>>>>

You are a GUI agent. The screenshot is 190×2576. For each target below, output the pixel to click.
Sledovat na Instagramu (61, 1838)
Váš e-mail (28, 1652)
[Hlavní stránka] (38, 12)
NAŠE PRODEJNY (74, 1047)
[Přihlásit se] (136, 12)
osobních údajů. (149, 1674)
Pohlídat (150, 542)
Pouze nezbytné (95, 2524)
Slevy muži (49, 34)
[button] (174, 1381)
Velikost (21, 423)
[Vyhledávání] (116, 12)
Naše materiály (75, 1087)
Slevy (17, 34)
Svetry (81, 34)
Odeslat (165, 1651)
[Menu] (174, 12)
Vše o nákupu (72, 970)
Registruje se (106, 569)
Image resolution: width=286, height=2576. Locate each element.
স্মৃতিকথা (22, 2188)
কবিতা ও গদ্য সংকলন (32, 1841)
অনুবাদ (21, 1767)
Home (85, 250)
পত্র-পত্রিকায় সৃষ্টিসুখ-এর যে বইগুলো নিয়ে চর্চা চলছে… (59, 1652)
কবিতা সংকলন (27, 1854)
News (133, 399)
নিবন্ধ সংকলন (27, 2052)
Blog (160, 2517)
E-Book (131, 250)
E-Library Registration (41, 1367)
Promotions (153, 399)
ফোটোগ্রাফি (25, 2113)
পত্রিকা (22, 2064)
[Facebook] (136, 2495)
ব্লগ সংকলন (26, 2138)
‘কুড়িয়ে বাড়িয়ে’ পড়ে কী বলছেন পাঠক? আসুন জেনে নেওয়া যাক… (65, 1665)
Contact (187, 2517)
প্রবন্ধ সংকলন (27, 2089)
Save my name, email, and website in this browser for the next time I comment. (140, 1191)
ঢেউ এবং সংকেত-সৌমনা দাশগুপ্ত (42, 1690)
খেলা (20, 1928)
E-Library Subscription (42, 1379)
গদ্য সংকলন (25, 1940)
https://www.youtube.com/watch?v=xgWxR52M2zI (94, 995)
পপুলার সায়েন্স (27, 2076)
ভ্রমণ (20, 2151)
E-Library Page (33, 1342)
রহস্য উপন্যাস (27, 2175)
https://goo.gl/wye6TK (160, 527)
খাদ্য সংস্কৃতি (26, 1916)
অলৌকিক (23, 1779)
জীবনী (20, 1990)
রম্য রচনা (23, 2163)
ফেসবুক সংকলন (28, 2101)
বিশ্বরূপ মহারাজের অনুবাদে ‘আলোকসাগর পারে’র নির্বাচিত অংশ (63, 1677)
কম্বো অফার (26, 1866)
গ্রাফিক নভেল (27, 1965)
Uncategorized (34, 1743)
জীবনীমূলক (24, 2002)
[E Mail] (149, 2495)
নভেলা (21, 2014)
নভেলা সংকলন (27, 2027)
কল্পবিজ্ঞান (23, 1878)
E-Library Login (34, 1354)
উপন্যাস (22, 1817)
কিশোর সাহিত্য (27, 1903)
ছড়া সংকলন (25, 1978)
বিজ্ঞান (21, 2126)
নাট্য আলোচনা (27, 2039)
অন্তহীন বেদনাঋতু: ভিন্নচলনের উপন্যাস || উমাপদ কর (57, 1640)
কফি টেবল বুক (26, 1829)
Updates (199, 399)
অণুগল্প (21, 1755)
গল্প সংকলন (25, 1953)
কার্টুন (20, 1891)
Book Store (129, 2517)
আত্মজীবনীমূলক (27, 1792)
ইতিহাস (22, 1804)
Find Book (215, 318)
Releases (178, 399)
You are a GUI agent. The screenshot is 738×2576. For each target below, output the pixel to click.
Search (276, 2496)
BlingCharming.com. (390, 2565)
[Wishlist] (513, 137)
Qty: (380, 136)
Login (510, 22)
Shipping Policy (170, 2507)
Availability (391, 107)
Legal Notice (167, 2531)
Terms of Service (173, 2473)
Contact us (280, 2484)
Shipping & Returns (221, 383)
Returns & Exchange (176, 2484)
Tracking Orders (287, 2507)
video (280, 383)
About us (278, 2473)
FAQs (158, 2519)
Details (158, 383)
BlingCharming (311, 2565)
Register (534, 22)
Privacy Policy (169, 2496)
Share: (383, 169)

<<<<

• _WORK TASK_: Reprint exactly the lines above that start at the one with "https://www.youtube.com/watch?v=xgWxR52M2zI (94, 995)" and end at the one with "নাট্য আলোচনা (27, 2039)", keeping both and adding none.

• _PROBLEM SOLUTION_:
https://www.youtube.com/watch?v=xgWxR52M2zI (94, 995)
পপুলার সায়েন্স (27, 2076)
ভ্রমণ (20, 2151)
E-Library Page (33, 1342)
রহস্য উপন্যাস (27, 2175)
https://goo.gl/wye6TK (160, 527)
খাদ্য সংস্কৃতি (26, 1916)
অলৌকিক (23, 1779)
জীবনী (20, 1990)
রম্য রচনা (23, 2163)
ফেসবুক সংকলন (28, 2101)
বিশ্বরূপ মহারাজের অনুবাদে ‘আলোকসাগর পারে’র নির্বাচিত অংশ (63, 1677)
কম্বো অফার (26, 1866)
গ্রাফিক নভেল (27, 1965)
Uncategorized (34, 1743)
জীবনীমূলক (24, 2002)
[E Mail] (149, 2495)
নভেলা (21, 2014)
নভেলা সংকলন (27, 2027)
কল্পবিজ্ঞান (23, 1878)
E-Library Login (34, 1354)
উপন্যাস (22, 1817)
কিশোর সাহিত্য (27, 1903)
ছড়া সংকলন (25, 1978)
বিজ্ঞান (21, 2126)
নাট্য আলোচনা (27, 2039)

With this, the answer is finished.